Expand my Community achievements bar.

Radically easy to access on brand approved content for distribution and omnichannel performant delivery. AEM Assets Content Hub and Dynamic Media with OpenAPI capabilities is now GA.
SOLVED

Dangers of rotating tar files too often

Avatar

Level 4

In our Stage environment, we have a 'Share Nothing' Author configuration with a diskspace of 200GB for the Author. The diskspace fills up too quickly; every day workspace/crx.default directory grows by 30GB and tarJournal by 12G. 

When tar optimisation runs overnight, it optimizes the tar files but doesn't delete them if the maximumAge is not set in the repository.xml. By default optimized files are not deleted unless they are a month old. 

The problem is since these optimized files are not deleted, when optimisation runs the following night, it starts by processing the oldest file under the 3 locations: workspace/crx.default, tarJournal, version. It takes the same amount of time to optimize these files, although they had already been optimised the night before. Since they're already optimised, the append=-1 shows there is nothing to append to the new output data files created during optimisation. The optimisation process really should start from the where it left off, rather from the oldest file in the directory. (All sites mention optimisation starts off from where it previously stopped.) Correct me if I'm wrong, but this is a bug in CQ.

My question is could we safely have the following setting where maximumAge is set to 12H?
    <Cluster>    
        <Journal class="com.day.crx.persistence.tar.TarJournal">
            <param name="maximumAge" value="PT12H"/>
        </Journal>
    </Cluster>

I need answers to the following questions if you could please? Would really appreciate your feedback.

1) The optimisation process starts from the oldest file rather than starting off from where it left off during the previous Tar optimisation run. Is this a Bug? 

2) This means when files are processed and optimised, the files are deleted if they are greater than 12hours in age. If the files are processed and optimised and appended to output data files created during optimisation, what is the motivation of not deleting these already optimised files? 

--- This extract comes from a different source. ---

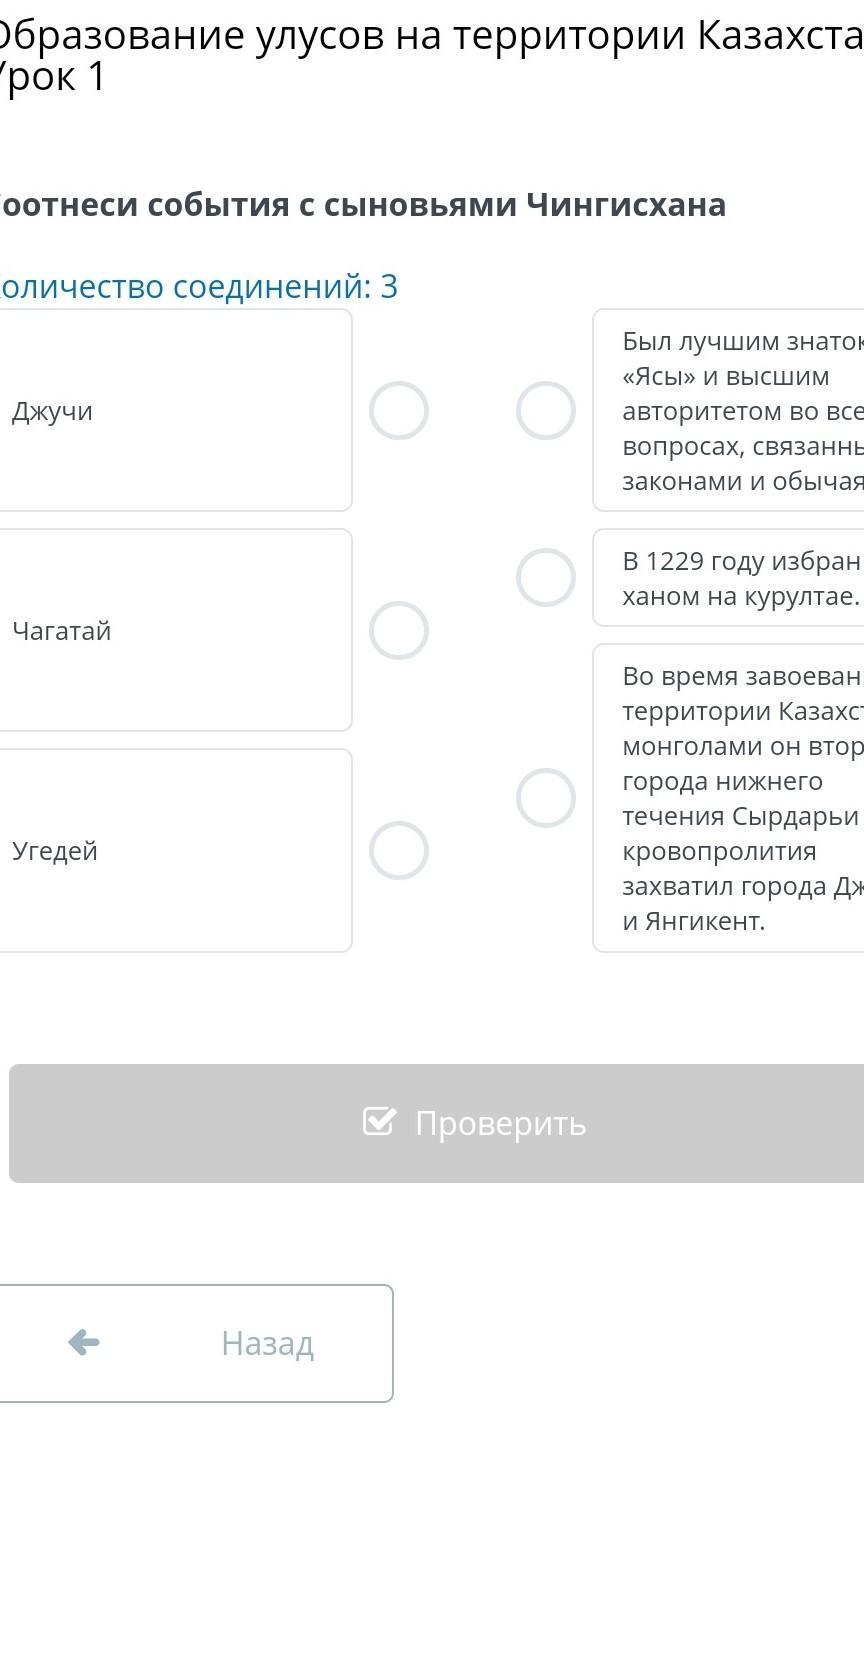
Task: Go back with the Назад button
Action: click(195, 1343)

3) What are the dangers of rotating files and not leaving them there for say a month? When we run migration, these about 170 tar files are created under workspace/crx.default. We would like them deleted as soon as they are optimised and appended to new data files. But I am not aware of the consequences (if there are any) of deleting already optimised files.

 

How to Reproduce:

Easy to reproduce. In your CQ environment, leave the default setting for repository.xml:
<Journal class="com.day.crx.persistence.tar.TarJournal"/>

Make sure you have some tar files under 
1) /repository/tarJournal
2) /repository/workspaces/crx.default
3) /repository/version

Run Tar Optimisation process from http://localhost:4502/system/console/jmx/com.adobe.granite%3Atype%3DRepository, startTarOptimization(). As you observe it in the logs, you will see data tar files optimized, and appended to new output data files. When this process completes new data files are created. The processed files are not deleted.

Now re-run Tar optimization. You'll notice in the logs that it starts by processing the oldest file in the directories and you'll see append=-1 since there is nothing to append. But the time taken to process this tar file is no different. This wastes time re-processing already processed files and the tar optimisation process might never get to the newer files if there's a huge backlog.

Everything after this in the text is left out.